Report only how many lines in the listing below contain the string "each".

Records provided:
=-=-=-=-=

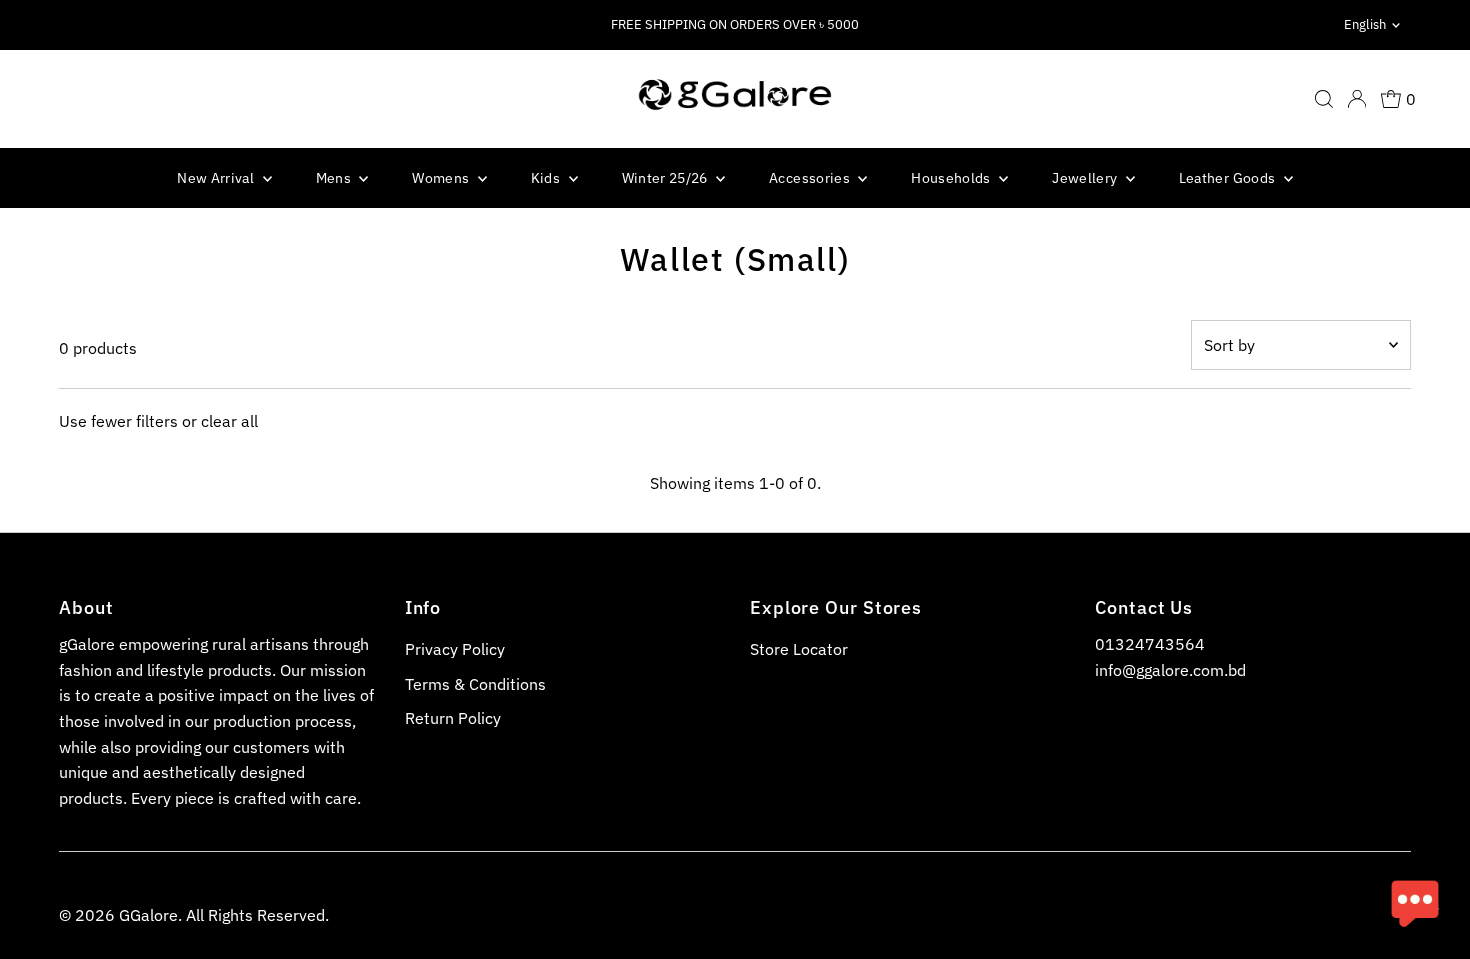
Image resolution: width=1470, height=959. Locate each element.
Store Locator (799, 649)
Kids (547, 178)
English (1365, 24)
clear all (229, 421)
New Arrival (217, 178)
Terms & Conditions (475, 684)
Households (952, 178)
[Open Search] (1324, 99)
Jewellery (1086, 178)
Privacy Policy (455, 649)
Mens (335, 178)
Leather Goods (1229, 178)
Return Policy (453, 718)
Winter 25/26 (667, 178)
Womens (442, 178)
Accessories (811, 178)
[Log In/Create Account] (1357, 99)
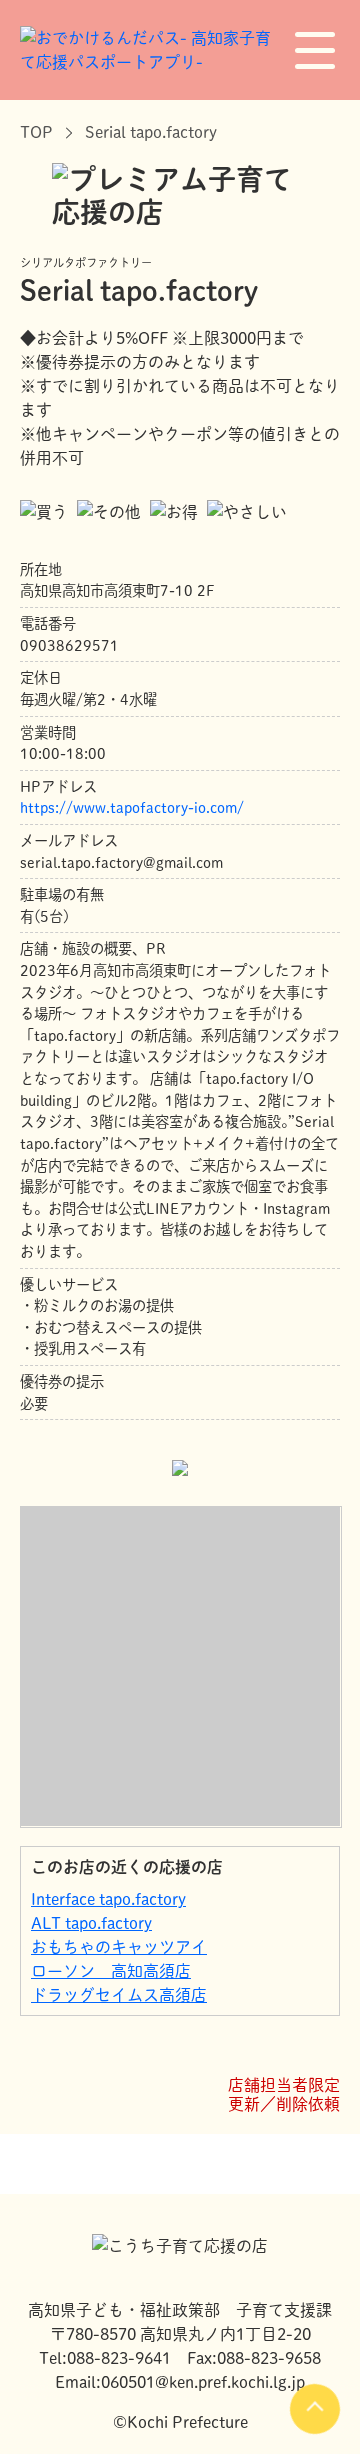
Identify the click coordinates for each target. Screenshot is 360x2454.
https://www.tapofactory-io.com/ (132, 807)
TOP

=-=-=-=-=

Solution: 2